INSTRUCTIONS TO FOLLOW —
Range to output from the entries below: the line containing "Task: Click the 12:00 PM time axis label" through the line containing "Task: Click the 댓글 숨김 상태입니다 notice". Set it down exactly, ends included, nothing else.

DATA IN THIS EXERCISE —
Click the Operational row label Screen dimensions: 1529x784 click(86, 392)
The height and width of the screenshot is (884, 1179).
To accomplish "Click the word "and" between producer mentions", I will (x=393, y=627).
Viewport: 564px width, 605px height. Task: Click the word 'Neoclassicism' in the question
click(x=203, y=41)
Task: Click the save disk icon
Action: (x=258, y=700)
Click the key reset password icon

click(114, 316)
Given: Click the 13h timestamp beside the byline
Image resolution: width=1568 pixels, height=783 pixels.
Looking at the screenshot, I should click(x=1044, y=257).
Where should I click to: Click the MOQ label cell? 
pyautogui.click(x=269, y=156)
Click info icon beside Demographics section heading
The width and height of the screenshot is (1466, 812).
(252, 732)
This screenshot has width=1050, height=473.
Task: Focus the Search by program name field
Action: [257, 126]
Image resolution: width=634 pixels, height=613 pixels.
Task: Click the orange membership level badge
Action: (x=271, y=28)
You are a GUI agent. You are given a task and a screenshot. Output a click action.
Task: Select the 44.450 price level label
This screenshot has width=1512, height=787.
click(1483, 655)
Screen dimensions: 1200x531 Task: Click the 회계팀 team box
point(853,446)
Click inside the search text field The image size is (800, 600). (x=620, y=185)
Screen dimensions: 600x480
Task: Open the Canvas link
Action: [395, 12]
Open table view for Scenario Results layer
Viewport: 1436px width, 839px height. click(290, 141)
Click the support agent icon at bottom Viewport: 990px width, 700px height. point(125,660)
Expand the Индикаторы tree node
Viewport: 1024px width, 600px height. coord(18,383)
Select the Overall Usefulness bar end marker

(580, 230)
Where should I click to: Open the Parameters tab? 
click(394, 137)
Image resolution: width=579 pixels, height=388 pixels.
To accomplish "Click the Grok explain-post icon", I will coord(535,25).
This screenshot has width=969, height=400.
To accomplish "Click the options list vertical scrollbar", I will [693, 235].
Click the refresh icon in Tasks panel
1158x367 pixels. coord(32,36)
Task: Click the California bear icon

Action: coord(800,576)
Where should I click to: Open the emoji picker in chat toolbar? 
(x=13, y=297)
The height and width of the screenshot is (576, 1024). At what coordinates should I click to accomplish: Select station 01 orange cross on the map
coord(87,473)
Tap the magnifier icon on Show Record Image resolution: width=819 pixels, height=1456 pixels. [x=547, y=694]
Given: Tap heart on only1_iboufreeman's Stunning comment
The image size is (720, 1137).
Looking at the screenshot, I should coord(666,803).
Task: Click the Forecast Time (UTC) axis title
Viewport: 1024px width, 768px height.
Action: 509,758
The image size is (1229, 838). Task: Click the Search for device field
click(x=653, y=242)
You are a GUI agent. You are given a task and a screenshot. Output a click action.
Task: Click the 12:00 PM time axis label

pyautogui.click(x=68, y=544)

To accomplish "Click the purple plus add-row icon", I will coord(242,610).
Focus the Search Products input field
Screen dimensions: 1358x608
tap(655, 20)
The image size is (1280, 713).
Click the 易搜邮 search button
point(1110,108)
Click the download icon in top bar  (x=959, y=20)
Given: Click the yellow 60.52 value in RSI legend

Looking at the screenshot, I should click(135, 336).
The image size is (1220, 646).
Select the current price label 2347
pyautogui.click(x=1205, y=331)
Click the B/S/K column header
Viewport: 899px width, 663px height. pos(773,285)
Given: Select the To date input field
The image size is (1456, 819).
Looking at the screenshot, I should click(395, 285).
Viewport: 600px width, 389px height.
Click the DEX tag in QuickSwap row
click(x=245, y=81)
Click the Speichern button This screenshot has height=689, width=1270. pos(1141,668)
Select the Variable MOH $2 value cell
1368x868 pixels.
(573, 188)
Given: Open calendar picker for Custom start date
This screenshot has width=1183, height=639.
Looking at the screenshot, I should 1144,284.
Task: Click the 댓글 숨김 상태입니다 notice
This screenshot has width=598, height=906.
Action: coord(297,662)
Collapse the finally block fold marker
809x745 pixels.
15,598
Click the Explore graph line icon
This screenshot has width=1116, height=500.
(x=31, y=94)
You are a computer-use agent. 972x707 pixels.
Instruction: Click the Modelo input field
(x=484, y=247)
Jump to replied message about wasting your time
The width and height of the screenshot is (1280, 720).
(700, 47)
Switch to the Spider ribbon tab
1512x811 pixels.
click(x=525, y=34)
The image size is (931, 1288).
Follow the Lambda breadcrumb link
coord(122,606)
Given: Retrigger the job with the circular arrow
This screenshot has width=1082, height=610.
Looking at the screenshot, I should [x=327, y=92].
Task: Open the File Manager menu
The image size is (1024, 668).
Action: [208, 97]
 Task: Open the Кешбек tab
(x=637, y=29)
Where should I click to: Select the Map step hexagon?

WRITTEN ANSWER —
Task: Click the 12:00 PM time axis label

pyautogui.click(x=68, y=544)

To accomplish "Click the purple plus add-row icon", I will coord(242,610).
Focus the Search Products input field
Screen dimensions: 1358x608
tap(655, 20)
The image size is (1280, 713).
Click the 易搜邮 search button
point(1110,108)
Click the download icon in top bar  (x=959, y=20)
Given: Click the yellow 60.52 value in RSI legend

Looking at the screenshot, I should click(135, 336).
The image size is (1220, 646).
Select the current price label 2347
pyautogui.click(x=1205, y=331)
Click the B/S/K column header
Viewport: 899px width, 663px height. pos(773,285)
Given: Select the To date input field
The image size is (1456, 819).
Looking at the screenshot, I should click(395, 285).
Viewport: 600px width, 389px height.
Click the DEX tag in QuickSwap row
click(x=245, y=81)
Click the Speichern button This screenshot has height=689, width=1270. pos(1141,668)
Select the Variable MOH $2 value cell
1368x868 pixels.
(573, 188)
Given: Open calendar picker for Custom start date
This screenshot has width=1183, height=639.
Looking at the screenshot, I should 1144,284.
Task: Click the 댓글 숨김 상태입니다 notice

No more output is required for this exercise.